*ASSIGNMENT*
Set the data down again, word for word, as it appears below.

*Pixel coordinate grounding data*
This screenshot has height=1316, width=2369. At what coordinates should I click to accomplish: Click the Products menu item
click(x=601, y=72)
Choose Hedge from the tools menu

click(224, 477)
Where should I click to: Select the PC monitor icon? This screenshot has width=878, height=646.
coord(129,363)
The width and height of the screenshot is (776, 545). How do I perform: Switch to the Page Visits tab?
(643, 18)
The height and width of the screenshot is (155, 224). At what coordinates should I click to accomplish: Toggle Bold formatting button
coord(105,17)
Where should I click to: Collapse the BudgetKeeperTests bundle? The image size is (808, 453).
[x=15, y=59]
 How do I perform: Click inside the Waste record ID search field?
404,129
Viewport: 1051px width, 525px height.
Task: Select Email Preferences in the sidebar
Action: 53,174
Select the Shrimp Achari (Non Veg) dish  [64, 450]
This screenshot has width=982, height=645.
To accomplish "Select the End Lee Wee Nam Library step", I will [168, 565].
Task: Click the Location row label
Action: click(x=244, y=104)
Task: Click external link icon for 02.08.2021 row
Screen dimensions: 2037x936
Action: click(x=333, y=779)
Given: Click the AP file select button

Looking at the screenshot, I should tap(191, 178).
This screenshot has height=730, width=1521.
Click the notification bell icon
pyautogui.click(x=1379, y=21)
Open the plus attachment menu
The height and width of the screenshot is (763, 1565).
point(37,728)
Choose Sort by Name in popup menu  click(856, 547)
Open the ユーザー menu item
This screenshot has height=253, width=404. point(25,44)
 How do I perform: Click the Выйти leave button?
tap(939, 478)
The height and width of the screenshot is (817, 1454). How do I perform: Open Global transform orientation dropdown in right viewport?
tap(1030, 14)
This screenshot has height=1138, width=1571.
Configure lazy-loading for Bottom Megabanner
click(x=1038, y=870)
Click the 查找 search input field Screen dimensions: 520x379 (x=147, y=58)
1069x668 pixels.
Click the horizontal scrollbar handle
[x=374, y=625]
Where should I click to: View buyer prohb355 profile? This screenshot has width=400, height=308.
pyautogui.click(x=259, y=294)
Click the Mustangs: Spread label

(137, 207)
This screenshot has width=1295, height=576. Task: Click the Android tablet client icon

*ANSWER*
This screenshot has height=1316, width=2369. At what coordinates should I click to accomplish: Click the Products menu item
click(x=601, y=72)
Choose Hedge from the tools menu

click(224, 477)
Where should I click to: Select the PC monitor icon? This screenshot has width=878, height=646.
coord(129,363)
The width and height of the screenshot is (776, 545). How do I perform: Switch to the Page Visits tab?
(643, 18)
The height and width of the screenshot is (155, 224). At what coordinates should I click to accomplish: Toggle Bold formatting button
coord(105,17)
Where should I click to: Collapse the BudgetKeeperTests bundle? The image size is (808, 453).
[x=15, y=59]
 How do I perform: Click inside the Waste record ID search field?
404,129
Viewport: 1051px width, 525px height.
Task: Select Email Preferences in the sidebar
Action: 53,174
Select the Shrimp Achari (Non Veg) dish  [64, 450]
This screenshot has width=982, height=645.
To accomplish "Select the End Lee Wee Nam Library step", I will [168, 565].
Task: Click the Location row label
Action: click(x=244, y=104)
Task: Click external link icon for 02.08.2021 row
Screen dimensions: 2037x936
Action: click(x=333, y=779)
Given: Click the AP file select button

Looking at the screenshot, I should tap(191, 178).
This screenshot has height=730, width=1521.
Click the notification bell icon
pyautogui.click(x=1379, y=21)
Open the plus attachment menu
The height and width of the screenshot is (763, 1565).
point(37,728)
Choose Sort by Name in popup menu  click(856, 547)
Open the ユーザー menu item
This screenshot has height=253, width=404. point(25,44)
 How do I perform: Click the Выйти leave button?
tap(939, 478)
The height and width of the screenshot is (817, 1454). How do I perform: Open Global transform orientation dropdown in right viewport?
tap(1030, 14)
This screenshot has height=1138, width=1571.
Configure lazy-loading for Bottom Megabanner
click(x=1038, y=870)
Click the 查找 search input field Screen dimensions: 520x379 (x=147, y=58)
1069x668 pixels.
Click the horizontal scrollbar handle
[x=374, y=625]
Where should I click to: View buyer prohb355 profile? This screenshot has width=400, height=308.
pyautogui.click(x=259, y=294)
Click the Mustangs: Spread label

(137, 207)
This screenshot has width=1295, height=576. Task: Click the Android tablet client icon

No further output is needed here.